Although prevention programs are far from a panacea, they can be beneficial. Finkelhor and colleagues recently conducted a national telephone survey of youth and their parents related to these programs. This study was funded by the Boy Scouts of America and intended to address some of the above noted criticisms. Using a representative sample of 2000 young people, ages 10 to 16, these researchers found that about 70% had participated in a prevention program, 36% in the past year. Younger children were more likely to have participated in the previous year. The vast majority of both the youth and their parents rated the programs positively and26%of youth reported using some of the skills they had learned. Girls, African American children, and children from lower socioeconomic status families rated programs more positively.

C. Prevention Programs Targeting Particular Institutions

With the growing awareness of the problem of child sexual abuse has come an appreciation that certain institutions are vulnerable.
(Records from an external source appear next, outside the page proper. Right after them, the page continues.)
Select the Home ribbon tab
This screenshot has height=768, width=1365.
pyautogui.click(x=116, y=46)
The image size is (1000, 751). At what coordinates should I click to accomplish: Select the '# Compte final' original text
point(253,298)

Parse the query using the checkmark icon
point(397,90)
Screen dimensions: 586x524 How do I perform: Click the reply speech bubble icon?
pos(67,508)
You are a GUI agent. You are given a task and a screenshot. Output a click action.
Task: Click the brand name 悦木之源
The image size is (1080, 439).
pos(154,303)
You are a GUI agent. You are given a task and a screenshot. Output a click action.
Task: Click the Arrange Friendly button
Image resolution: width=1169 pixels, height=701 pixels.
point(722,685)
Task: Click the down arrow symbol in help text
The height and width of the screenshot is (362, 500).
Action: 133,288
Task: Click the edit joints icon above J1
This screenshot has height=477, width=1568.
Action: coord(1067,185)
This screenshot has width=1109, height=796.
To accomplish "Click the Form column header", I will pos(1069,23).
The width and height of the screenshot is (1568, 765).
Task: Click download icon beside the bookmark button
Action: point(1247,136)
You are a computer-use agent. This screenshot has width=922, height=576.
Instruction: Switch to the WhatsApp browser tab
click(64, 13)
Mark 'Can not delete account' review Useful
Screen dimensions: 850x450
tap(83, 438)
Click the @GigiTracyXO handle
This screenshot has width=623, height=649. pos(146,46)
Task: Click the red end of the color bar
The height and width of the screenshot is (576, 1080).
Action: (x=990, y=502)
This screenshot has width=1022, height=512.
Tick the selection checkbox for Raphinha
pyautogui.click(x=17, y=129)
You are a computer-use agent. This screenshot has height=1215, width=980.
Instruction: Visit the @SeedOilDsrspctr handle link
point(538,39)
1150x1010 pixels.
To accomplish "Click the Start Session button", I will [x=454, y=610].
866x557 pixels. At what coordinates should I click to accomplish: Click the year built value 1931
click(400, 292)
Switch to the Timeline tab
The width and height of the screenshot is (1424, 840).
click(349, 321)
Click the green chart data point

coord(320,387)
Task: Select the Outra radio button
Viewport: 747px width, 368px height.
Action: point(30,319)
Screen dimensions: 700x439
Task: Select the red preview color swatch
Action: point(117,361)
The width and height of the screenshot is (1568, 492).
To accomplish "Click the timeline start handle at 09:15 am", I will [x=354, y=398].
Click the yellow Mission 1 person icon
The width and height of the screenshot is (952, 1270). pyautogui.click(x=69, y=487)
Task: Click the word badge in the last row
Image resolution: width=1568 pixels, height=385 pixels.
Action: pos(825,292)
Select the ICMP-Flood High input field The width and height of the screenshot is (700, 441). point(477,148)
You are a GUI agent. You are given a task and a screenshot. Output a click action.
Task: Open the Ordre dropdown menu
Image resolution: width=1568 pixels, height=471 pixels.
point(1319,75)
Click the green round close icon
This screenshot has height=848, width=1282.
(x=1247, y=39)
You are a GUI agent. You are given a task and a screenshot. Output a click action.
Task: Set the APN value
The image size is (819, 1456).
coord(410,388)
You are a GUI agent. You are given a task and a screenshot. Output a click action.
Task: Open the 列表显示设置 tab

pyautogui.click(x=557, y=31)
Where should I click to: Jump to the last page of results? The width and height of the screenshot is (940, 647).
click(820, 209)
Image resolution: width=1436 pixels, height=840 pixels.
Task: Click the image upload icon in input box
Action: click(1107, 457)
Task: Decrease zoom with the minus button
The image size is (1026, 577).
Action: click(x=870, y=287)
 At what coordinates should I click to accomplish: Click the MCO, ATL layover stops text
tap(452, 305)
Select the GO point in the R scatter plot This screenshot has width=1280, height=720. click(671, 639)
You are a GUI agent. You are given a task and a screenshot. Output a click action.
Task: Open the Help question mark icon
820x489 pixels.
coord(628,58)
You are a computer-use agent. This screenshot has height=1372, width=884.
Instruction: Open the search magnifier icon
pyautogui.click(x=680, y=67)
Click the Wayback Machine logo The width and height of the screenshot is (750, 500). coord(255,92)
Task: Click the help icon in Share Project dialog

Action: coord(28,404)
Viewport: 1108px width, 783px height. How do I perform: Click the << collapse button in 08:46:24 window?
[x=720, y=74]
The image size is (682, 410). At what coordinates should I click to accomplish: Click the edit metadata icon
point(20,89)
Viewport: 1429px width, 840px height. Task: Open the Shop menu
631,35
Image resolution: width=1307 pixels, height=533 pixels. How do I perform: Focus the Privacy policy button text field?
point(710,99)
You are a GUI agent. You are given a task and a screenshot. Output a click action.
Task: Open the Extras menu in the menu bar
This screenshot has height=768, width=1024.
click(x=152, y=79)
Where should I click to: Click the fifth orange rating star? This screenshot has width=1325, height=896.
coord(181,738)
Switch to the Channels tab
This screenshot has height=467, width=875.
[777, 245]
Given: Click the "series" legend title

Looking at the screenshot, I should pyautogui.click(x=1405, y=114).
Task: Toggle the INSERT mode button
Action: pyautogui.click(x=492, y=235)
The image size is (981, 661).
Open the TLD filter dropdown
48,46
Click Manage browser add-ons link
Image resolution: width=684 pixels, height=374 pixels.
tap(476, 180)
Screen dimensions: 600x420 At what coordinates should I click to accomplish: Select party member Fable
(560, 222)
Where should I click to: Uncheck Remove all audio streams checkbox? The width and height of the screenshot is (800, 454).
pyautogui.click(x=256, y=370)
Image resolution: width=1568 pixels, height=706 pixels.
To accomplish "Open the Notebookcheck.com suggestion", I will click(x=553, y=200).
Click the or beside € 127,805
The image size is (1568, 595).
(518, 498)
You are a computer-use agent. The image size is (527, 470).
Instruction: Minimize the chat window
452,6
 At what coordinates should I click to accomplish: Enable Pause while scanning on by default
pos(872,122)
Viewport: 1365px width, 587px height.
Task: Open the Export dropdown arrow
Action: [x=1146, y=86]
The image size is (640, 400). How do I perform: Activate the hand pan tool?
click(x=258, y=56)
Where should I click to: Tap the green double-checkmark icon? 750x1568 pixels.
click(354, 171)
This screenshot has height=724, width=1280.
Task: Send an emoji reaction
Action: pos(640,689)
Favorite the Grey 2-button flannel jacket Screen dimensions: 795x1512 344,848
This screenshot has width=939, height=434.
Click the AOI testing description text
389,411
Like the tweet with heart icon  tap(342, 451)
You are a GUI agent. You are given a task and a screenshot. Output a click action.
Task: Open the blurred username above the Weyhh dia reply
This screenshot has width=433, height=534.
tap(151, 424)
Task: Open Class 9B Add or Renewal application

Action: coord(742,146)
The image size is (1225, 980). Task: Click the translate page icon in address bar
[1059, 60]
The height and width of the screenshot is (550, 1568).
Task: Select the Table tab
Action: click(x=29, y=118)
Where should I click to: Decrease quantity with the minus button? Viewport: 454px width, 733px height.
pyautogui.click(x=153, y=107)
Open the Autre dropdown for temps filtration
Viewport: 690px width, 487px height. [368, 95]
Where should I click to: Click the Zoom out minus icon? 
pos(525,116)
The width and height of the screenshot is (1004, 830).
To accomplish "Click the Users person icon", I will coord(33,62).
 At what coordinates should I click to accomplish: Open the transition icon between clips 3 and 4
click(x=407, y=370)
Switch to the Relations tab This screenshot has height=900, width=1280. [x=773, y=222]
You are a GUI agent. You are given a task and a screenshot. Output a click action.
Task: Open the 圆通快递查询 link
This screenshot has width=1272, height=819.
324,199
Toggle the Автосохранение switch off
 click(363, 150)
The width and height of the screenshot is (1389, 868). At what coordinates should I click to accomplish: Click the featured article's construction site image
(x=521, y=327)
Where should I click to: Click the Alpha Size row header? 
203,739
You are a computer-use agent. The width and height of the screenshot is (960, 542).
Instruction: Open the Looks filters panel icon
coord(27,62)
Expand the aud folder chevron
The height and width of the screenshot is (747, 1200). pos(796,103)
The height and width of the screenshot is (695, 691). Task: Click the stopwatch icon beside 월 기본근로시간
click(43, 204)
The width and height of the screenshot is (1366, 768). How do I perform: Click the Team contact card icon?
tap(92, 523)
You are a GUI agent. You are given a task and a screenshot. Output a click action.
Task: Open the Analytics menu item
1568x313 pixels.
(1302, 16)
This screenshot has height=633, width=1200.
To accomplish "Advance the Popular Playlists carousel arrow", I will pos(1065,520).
That is, they may attract adults with a sexual interest in children. These persons are drawn to these institutions, sometimes because they naively find children’s company preferable, without any awareness of their sexual attraction to children, but other times with the clear knowledge they are looking for prey. Both types of adults choose vocations and avocations that afford them ready access to children. These include jobs in day care centers, positions as boy scout and cub scout leaders, volunteer assignments as big brothers and big sisters, work as camp counselors, employment in recreational programs for youth, religious vocations such as the priesthood or the ministry, work in group homes for trouble youth and in residential treatment programs, and positions as foster parents.

Compared to prevention programs that target children, those in vulnerable institutions have been slow to develop. Generally they have been inspired by the surfacing of scandalous cases. As a rule, these prevention programs include five components: (1) screening for potential pedophiles; (2) prevention material that is delivered to children in these institutions; (3) educational material provided to adults in the institutions; (4) rules that reduce risk; and (5) procedures for investigating complaints.

Since these institutions either rely on volunteers or pay staff modestly, their reluctance to take on the issue of sexual abuse and develop prevention programs is understandable. Nevertheless, the importance of prevention in these contexts cannot be overstated. The majority of youth affected in these institutions are males, and boy victims are more likely than girls to respond to the trauma of sexual abuse by victimizing others. Therefore, preventive interventions in these institutions can have far-reaching impacts, because of the number of children they can save and the number of perpetrators they can stop.

VI. Conclusion

Although child sexual abuse is a common and serious mental health problem, it is not unmanageable nor unspeakable. Prevention programs and early identification can decrease the extent of sexual abuse and ameliorate its impact. Impressive progress has been achieved in the last 20 years. Despite present challenges to children describing sexual victimization, adults recalling abuse during childhood, and mental health professionals who attempt to assist child victims and adult survivors, the prospects for further progress in preventing and treating child sexual abuse are good.